A pesquisa discutiu tópicos desde violência doméstica até mudança climática, direitos reprodutivos, desigualdades raciais, direitos LGBTQIA+, acesso à saúde, controle de armas e dependência química. Para 95% dos médicos brasileiros, a falta de acesso dos pacientes a cuidados médicos é uma das principais questões sociais. A pandemia de Covid-19 tem sobrecarregado ainda mais os sistemas de saúde, que já estavam sob forte pressão. Para 81% dos entrevistados, a violência doméstica é também uma das questões que preocupam.
“O reconhecimento da importância deste problema muito grave é um progresso muito importante que ecoa as mudanças que vêm ocorrendo na sociedade brasileira”, disse ao Medscape Gonzalo Vecina, médico e professor da Fundação Getúlio Vargas e da Escola de Saúde Pública da Universidade de São Paulo (USP).
A pesquisa também investigou o impacto das questões sociais abordadas na vida privada dos médicos e 40% disseram que a dificuldade de acesso a cuidados de saúde tem um impacto em suas vidas pessoais. Entre as razões apresentadas para a dificuldade crescente no acesso, a falta de investimento público veio em primeiro lugar, com 59%, seguida pela deterioração da gestão dos cuidados com (25%) e pela escassez de médicos e profissionais de saúde em geral (4%).

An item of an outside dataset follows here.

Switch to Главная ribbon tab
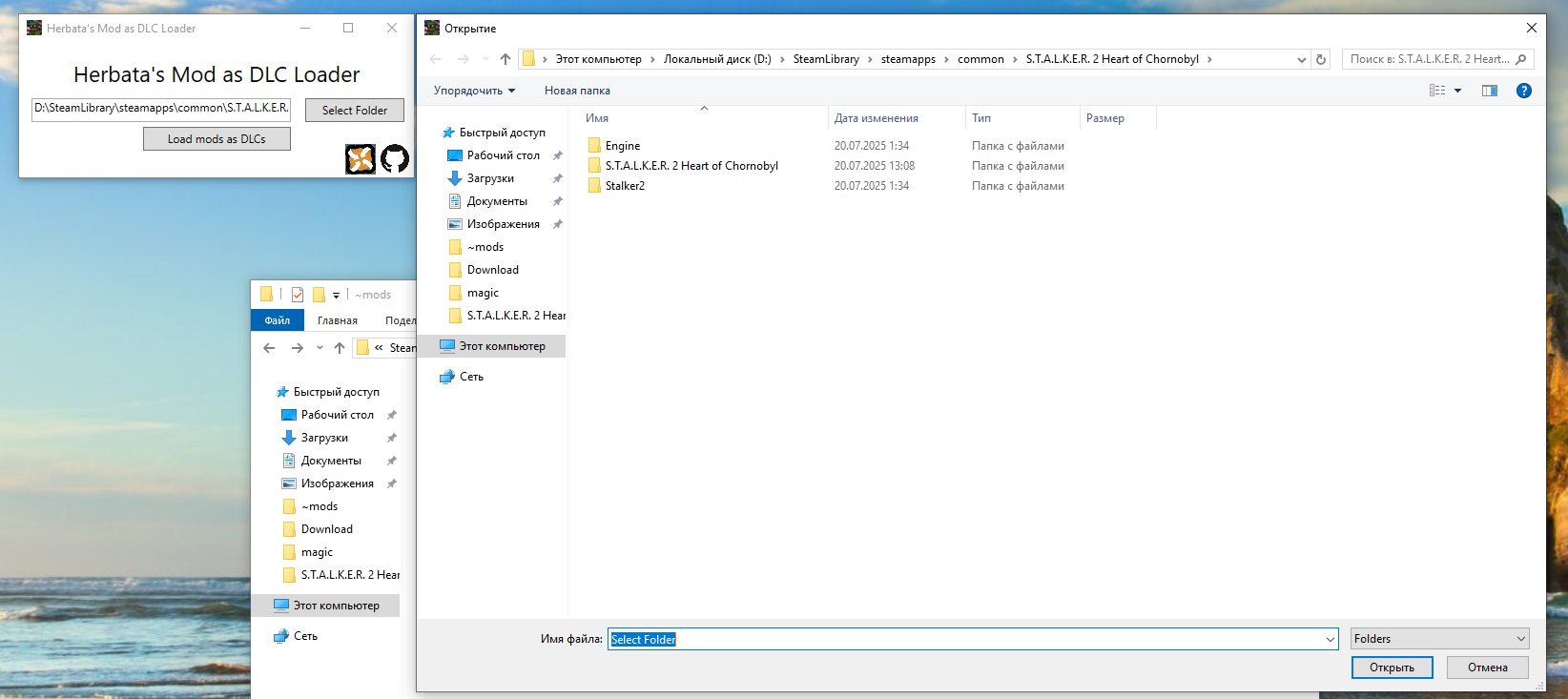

A maioria dos entrevistados, 62%, também apontou uma redução na qualidade dos cuidados médicos. Entre todos os participantes do estudo, dois em cada dez observaram situações de desigualdade racial em seu local de trabalho no que diz respeito ao tratamento dos funcionários. A proporção foi semelhante em relação ao tratamento dado aos pacientes, no qual 17% das manifestações de racismo foram identificadas. Cerca de 10% disseram não ter certeza se testemunharam ou não alguma circunstância associada a desigualdades raciais. Entre os participantes da pesquisa, 11% se declararam negros ou pardos, 82% brancos, 1% indígenas, 2% asiáticos, 3% outros e 2% não quiseram responder.
Entre os participantes, 39% veem desigualdades no atendimento de pacientes LGBTQIA+, 49% disseram ter testemunhado tais situações e 12% disseram não ter opinião sobre a questão da desigualdade no atendimento desta população. De acordo com Sidney Glina, médico e professor de urologia da Faculdade de Medicina do Centro Universitário do ABC, a maioria dos médicos não tem a preparação necessária para tratar os pacientes LGBTQIA+. “A legislação brasileira evoluiu muito neste sentido, mas é necessário que os médicos se atualizem e estudem as especificidades da saúde desta população.” Não estamos treinados na faculdade para trabalhar com sexualidade, e tivemos uma educação machista. Tudo isso precisa mudar e há um longo caminho a percorrer”, disse Glina, um dos criadores da clínica de medicina reprodutiva Pluris, focada na assistência à população LGBTQIA+.
Dos participantes, 97% são médicos e 3% são médicos residentes; 58% são homens, 28% têm entre 55 e 64 anos e 28% têm mais de 65 anos; 23% trabalham em um hospital e 21% têm uma prática individual de consultório.